Please print out these lines exactly, everything from the line containing "Uncheck the checked Стол 2 checkbox" down to the line containing "point(793,720)", both included, and nothing else.

# Start of Extracted entries

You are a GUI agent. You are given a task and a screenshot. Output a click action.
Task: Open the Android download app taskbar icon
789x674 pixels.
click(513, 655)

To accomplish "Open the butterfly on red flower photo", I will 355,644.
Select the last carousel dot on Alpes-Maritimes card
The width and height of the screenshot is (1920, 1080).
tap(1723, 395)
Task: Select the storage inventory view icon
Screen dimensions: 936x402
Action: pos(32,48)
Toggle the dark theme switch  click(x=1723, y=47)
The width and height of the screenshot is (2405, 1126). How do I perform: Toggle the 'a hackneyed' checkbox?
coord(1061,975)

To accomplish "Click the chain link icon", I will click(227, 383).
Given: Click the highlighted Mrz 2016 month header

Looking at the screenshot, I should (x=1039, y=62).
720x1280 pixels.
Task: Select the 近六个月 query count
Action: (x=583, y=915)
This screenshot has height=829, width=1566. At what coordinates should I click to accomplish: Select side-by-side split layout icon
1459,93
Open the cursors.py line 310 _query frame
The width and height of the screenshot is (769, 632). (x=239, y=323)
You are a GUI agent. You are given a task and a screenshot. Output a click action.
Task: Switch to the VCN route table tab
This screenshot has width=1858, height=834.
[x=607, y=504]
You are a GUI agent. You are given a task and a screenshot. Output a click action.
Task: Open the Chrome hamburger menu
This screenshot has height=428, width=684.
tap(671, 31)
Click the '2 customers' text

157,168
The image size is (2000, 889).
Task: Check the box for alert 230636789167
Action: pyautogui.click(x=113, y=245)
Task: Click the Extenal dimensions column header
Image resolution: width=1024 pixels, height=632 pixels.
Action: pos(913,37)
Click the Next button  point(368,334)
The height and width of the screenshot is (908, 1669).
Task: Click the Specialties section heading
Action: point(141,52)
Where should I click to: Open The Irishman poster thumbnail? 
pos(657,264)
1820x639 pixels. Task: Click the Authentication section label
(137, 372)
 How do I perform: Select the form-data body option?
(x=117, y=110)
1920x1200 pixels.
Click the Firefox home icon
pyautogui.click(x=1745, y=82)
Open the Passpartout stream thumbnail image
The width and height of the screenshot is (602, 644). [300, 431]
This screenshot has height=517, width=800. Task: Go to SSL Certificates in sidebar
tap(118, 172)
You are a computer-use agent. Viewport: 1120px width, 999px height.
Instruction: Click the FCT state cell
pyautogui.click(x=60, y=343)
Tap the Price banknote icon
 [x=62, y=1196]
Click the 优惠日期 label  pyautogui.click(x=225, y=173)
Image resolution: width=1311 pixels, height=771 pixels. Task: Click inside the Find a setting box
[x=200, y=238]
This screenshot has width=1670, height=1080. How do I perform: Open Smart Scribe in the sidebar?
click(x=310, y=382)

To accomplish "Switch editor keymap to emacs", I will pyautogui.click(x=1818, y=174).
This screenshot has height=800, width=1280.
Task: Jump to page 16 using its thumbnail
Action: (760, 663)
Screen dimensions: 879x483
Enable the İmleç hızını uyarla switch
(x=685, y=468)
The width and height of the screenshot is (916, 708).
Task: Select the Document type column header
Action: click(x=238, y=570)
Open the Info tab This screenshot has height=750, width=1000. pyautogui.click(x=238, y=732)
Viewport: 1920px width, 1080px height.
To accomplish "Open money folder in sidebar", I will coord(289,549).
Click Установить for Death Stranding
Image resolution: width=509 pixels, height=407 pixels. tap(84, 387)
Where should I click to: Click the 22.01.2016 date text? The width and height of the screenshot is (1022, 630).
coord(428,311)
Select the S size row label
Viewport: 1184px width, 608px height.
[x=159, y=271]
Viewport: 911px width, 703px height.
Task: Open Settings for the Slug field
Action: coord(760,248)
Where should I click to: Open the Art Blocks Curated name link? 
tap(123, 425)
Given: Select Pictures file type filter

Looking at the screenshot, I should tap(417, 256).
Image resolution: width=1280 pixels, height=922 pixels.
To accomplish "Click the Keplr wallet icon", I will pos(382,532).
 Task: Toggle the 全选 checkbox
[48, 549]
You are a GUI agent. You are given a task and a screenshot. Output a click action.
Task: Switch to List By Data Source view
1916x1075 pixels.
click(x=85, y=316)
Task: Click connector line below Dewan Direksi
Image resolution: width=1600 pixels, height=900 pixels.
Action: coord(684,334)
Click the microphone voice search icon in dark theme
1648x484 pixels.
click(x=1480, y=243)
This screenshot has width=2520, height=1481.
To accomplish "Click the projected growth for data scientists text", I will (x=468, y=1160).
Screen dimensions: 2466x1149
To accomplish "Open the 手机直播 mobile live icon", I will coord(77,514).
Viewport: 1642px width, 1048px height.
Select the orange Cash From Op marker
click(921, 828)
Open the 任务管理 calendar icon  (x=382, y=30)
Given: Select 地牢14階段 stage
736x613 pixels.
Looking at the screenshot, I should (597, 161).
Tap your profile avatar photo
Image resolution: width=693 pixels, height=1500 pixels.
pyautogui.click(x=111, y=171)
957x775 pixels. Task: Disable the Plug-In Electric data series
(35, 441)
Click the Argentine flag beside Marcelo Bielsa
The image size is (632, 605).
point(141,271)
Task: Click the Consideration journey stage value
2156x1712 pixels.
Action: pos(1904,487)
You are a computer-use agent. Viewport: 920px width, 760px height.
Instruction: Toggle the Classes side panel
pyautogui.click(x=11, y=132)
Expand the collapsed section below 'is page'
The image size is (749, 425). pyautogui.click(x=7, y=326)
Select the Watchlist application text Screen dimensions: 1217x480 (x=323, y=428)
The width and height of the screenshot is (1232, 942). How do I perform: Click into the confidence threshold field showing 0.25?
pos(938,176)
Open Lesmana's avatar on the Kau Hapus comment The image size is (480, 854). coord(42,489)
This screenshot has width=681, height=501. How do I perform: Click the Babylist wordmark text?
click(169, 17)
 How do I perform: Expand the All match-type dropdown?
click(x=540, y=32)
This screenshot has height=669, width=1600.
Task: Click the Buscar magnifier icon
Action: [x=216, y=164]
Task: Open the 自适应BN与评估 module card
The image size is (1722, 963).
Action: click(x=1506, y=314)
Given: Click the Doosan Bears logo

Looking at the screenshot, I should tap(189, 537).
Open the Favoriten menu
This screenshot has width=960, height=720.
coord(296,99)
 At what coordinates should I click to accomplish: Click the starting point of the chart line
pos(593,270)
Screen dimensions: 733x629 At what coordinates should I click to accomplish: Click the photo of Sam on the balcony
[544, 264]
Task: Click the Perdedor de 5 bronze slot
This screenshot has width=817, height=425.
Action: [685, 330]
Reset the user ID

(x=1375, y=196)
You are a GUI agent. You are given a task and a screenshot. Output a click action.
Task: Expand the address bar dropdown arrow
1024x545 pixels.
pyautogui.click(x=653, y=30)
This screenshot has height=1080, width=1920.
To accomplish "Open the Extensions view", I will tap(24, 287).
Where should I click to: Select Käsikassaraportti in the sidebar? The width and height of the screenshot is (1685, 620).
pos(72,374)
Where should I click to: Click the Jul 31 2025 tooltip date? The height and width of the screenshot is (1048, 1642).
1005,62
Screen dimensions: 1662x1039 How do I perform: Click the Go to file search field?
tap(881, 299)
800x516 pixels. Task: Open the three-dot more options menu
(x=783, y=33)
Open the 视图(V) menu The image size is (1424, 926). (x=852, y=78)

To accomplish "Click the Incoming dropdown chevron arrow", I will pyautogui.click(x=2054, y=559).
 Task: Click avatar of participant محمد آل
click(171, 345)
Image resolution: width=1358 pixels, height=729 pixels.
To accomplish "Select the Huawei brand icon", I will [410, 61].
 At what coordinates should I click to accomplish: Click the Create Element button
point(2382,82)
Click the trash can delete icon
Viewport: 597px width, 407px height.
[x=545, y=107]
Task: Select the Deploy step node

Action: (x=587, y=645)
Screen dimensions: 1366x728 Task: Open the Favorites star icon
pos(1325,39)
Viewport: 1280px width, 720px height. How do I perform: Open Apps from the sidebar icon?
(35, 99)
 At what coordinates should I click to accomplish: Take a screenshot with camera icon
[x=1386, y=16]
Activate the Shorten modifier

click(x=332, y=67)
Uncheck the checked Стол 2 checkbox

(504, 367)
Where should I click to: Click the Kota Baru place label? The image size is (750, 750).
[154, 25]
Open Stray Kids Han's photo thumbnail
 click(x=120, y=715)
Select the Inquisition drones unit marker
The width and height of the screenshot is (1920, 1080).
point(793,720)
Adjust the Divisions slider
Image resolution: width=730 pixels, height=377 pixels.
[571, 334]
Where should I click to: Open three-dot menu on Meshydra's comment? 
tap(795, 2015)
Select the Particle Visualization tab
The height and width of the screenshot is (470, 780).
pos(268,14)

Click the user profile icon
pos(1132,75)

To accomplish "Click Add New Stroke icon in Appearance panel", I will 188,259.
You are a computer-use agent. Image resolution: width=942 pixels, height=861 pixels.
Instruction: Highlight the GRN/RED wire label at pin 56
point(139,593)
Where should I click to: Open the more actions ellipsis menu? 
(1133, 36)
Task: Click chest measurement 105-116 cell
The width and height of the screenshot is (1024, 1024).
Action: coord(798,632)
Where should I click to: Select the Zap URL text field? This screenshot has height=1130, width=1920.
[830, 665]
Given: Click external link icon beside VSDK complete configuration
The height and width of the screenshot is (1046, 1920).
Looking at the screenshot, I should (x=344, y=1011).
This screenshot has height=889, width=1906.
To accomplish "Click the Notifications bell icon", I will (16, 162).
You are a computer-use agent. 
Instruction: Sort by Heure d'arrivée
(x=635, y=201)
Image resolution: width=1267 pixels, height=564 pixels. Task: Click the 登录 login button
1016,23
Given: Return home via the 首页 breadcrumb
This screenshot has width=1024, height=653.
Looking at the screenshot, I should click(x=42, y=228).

# End of Extracted entries

## [Problem solution]
Uncheck the checked Стол 2 checkbox

(504, 367)
Where should I click to: Click the Kota Baru place label? The image size is (750, 750).
[154, 25]
Open Stray Kids Han's photo thumbnail
 click(x=120, y=715)
Select the Inquisition drones unit marker
The width and height of the screenshot is (1920, 1080).
point(793,720)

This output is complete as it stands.